April 29, 2021
At 11:23 a.m. Beijing time on 29 April 2021, the coastline of Hainan island shook as a Long March 5B climbed off its pad at Wenchang, watched by crowds on the surrounding beaches. In its cavernous fairing rode Tianhe, 'Harmony of the Heavens,' a 22.5-tonne cylinder that was the largest and most complex spacecraft China had ever built. About 494 seconds after liftoff it separated cleanly into orbit, and the construction of China's permanent space station had begun.
The module was the answer to a locked door. Barred from the International Space Station partnership, in part by the 2011 Wolf Amendment restricting NASA cooperation with China, the country spent a decade rehearsing with the small Tiangong-1 and Tiangong-2 laboratories. Tianhe was the real thing: 16.6 meters long and 4.2 meters across, with regenerative life support, a robotic arm, and living quarters for three, built to serve as the command and control core of the entire station.
Events moved quickly. That June, the Shenzhou-12 crew of Nie Haisheng, Liu Boming and Tang Hongbo floated aboard as Tianhe's first residents. The Wentian and Mengtian laboratory modules followed, completing the T-shaped Tiangong station by late 2022, and it has been continuously crewed since June 2022. The launch had a controversial coda: the rocket's 20-tonne core stage tumbled back uncontrolled ten days later, splashing into the Indian Ocean near the Maldives and drawing sharp international criticism.
With Tianhe's arrival, humanity operated two continuously inhabited outposts in orbit for the first time since the Mir era. As the International Space Station approaches retirement around 2030, the station that began with this launch may become the longest-serving address in orbit, and it anchors China's road to crewed lunar flight.
Launch
29 Apr 2021, 03:23 UTC (11:23 Beijing time)
Rocket
Long March 5B (Y2), Wenchang, Hainan
Module mass
22.5 tonnes
Dimensions
16.6 m long, 4.2 m max diameter
Crew capacity
3 taikonauts, long-duration
First residents
Shenzhou-12 crew, Jun 2021
Tianhe was the largest and most complex spacecraft China had ever independently developed, by the space agency's own description.
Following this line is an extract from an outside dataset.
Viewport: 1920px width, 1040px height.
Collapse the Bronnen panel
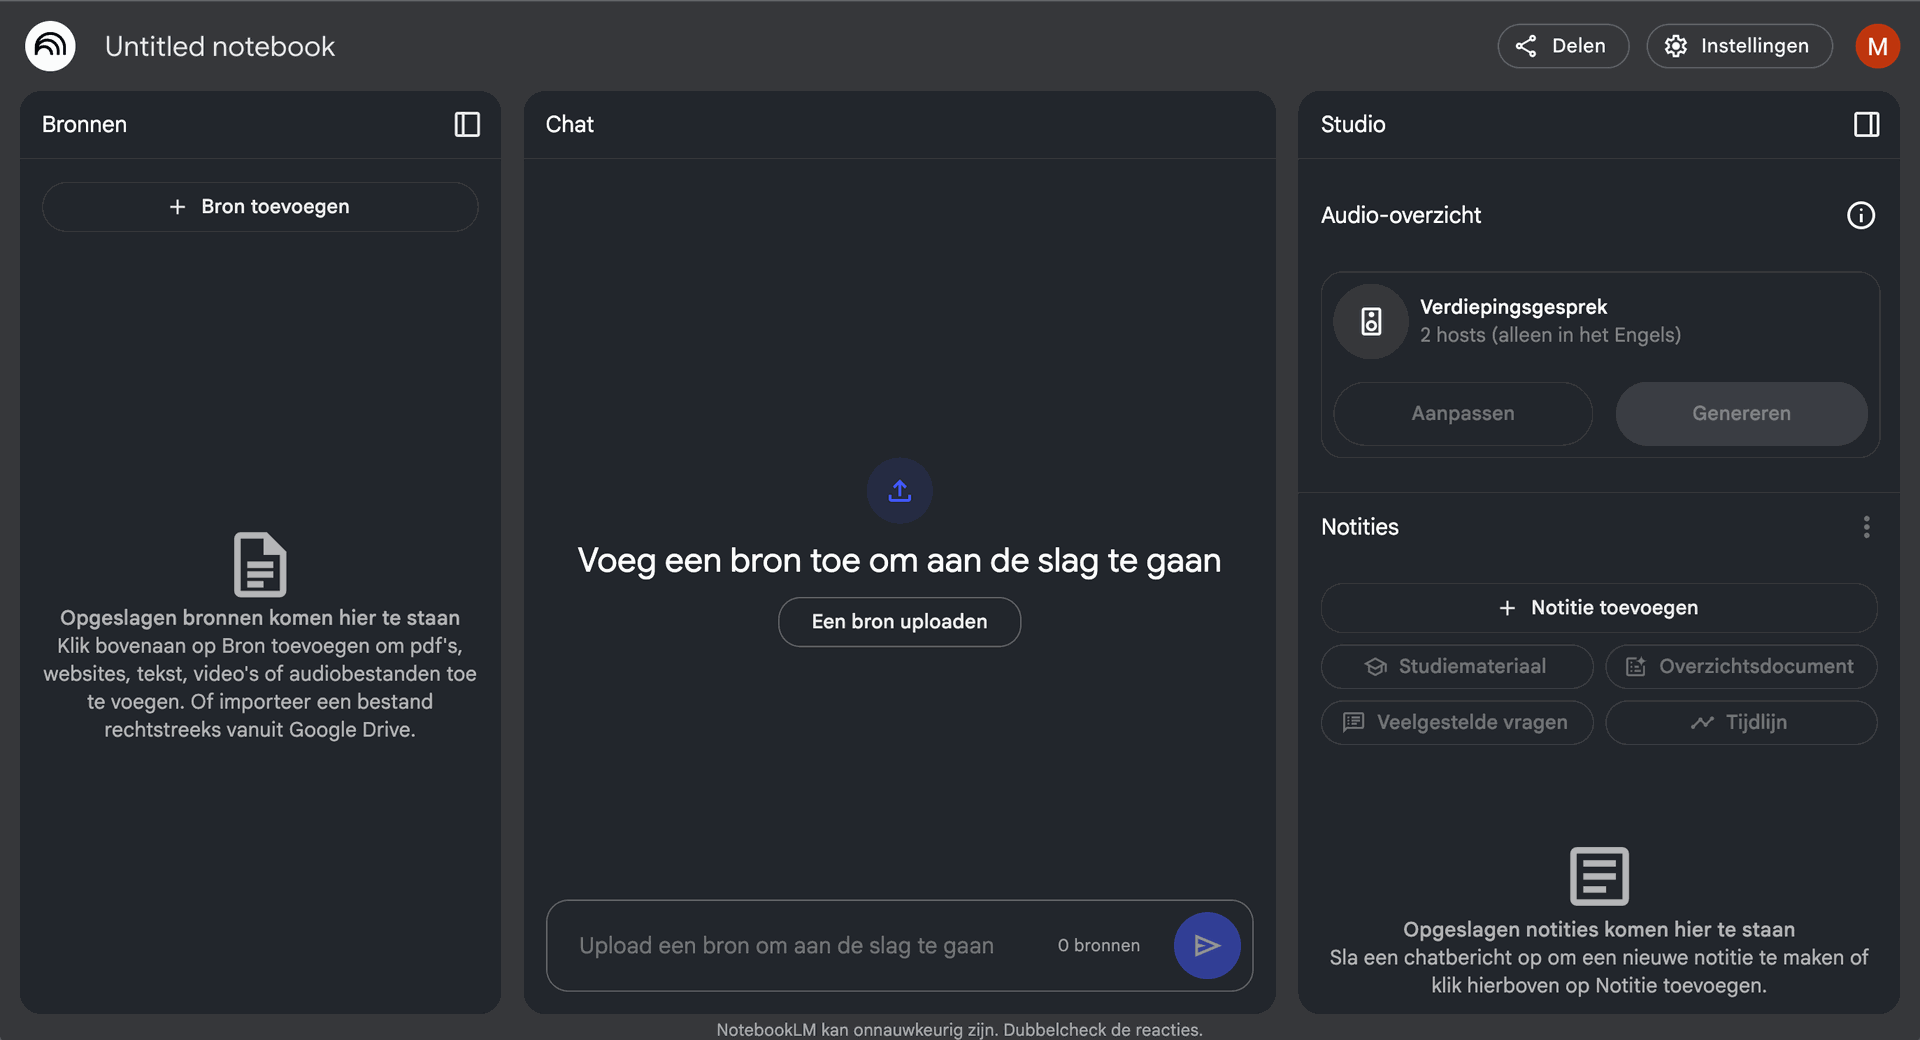(x=467, y=124)
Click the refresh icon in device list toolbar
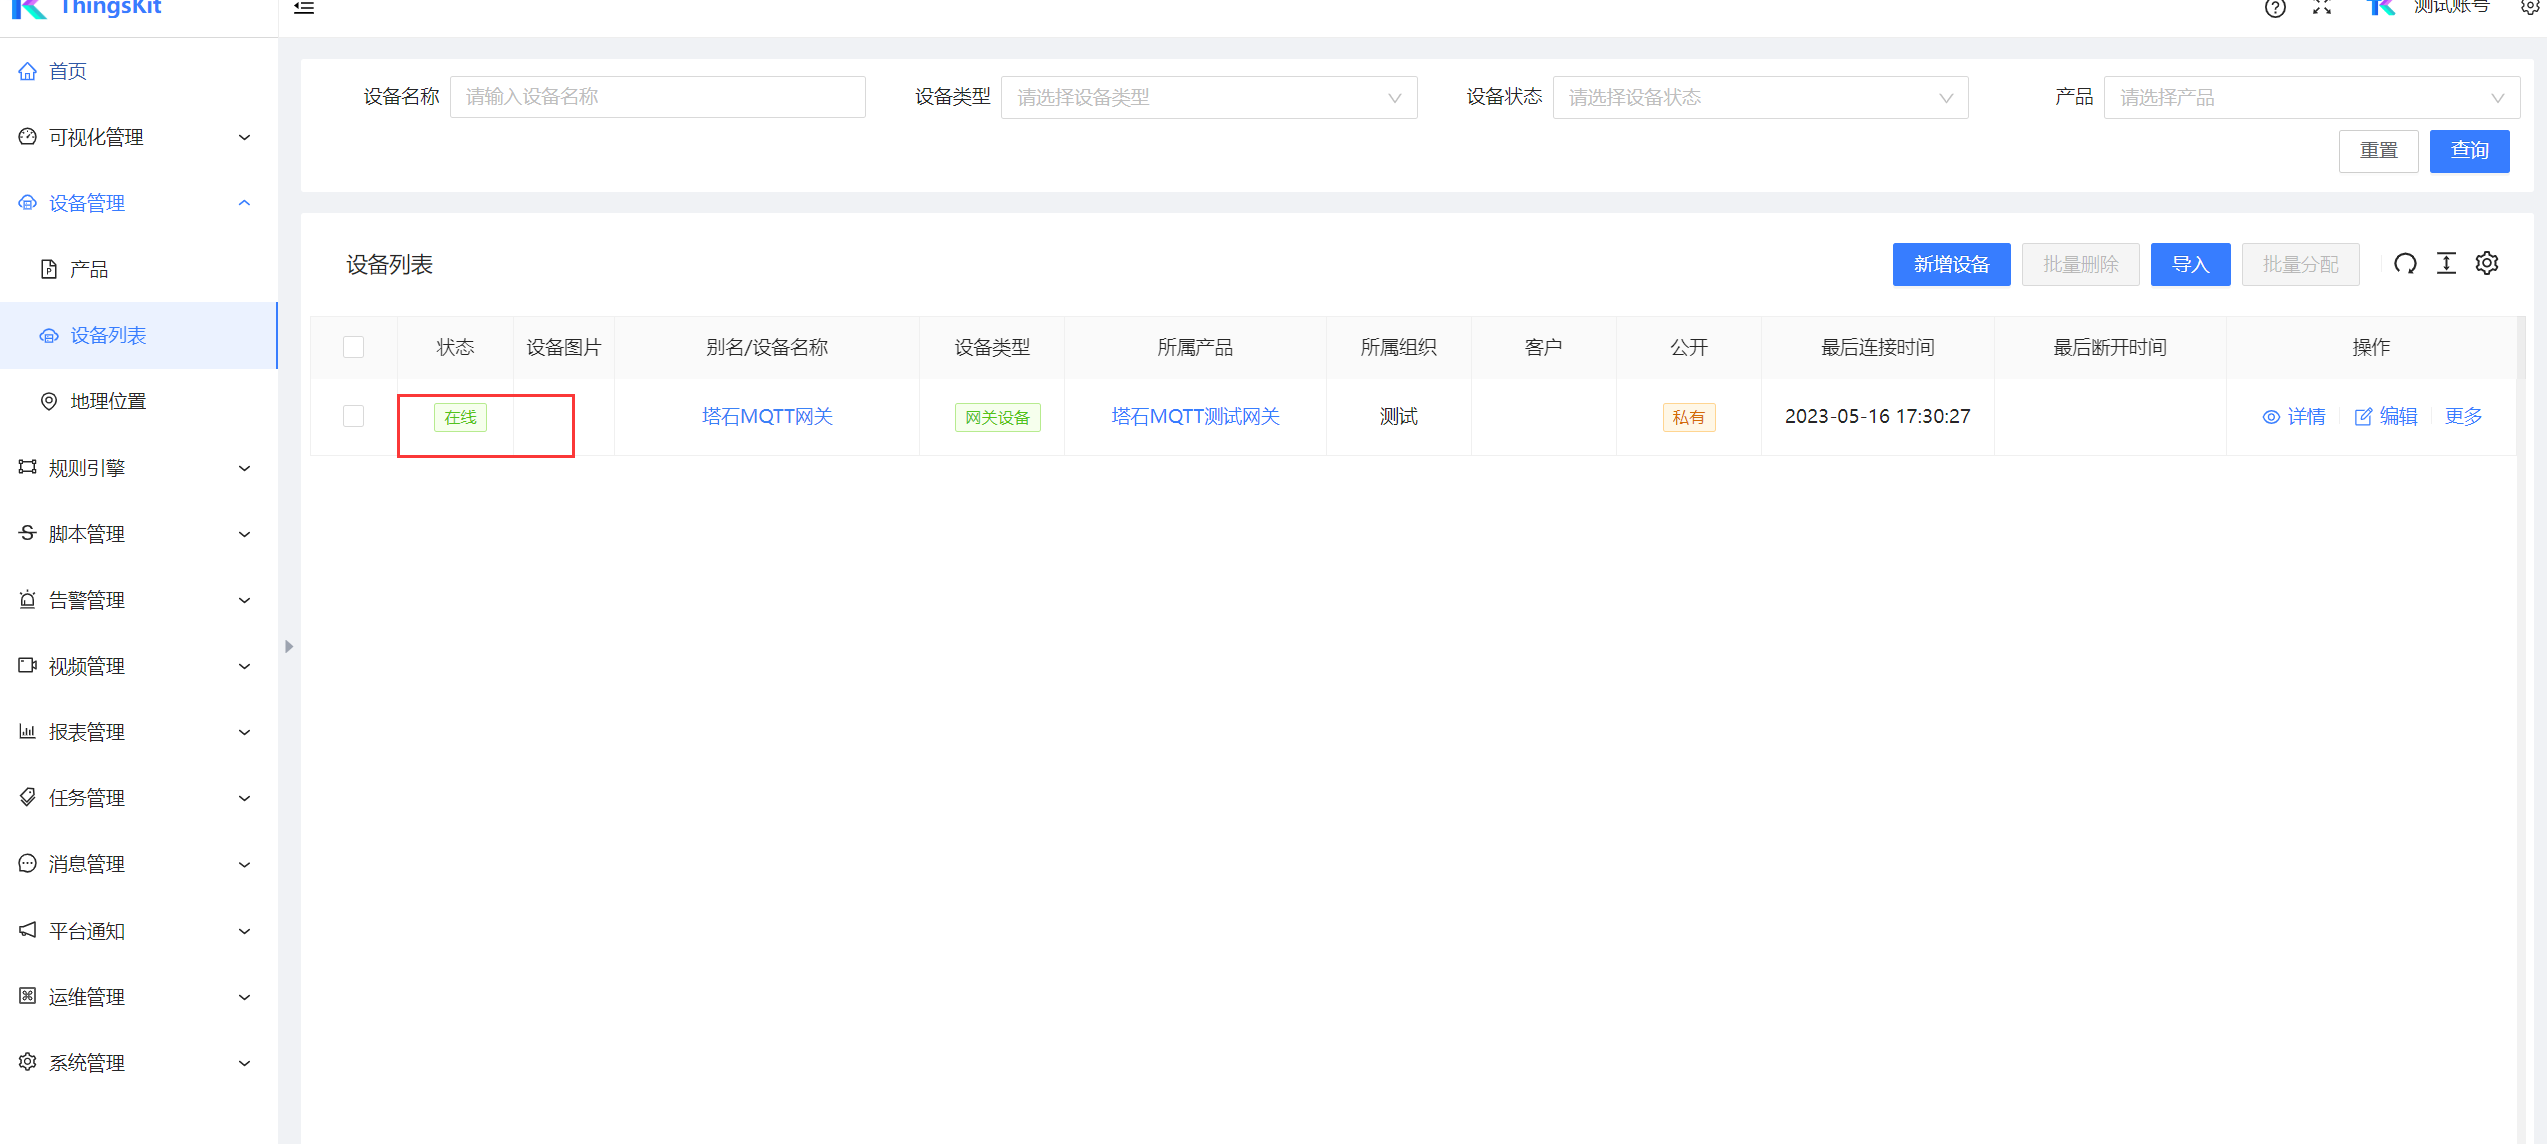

Its name means 'Harmony of the Heavens,' and the station it anchors, Tiangong, means 'Heavenly Palace.'
China built its own station partly because the 2011 Wolf Amendment effectively barred it from the International Space Station partnership.
The rocket's massive core stage made an uncontrolled reentry ten days after launch, splashing down near the Maldives and igniting a global debate on space debris.
Tiangong has been continuously occupied since June 2022, making it humanity's second permanently crewed outpost alongside the ISS.
Tianhe's launch ended the International Space Station's three-decade run as the only game in orbit. In eighteen months China assembled a complete, permanently crewed national station, demonstrating heavy-lift launch, autonomous module assembly and sustained human habitation as an independent capability. It rebalanced the geopolitics of low Earth orbit, gave researchers worldwide a second microgravity laboratory through UN-coordinated experiments, and positioned China for its declared goal of landing taikonauts on the Moon. The era of a single space station was over.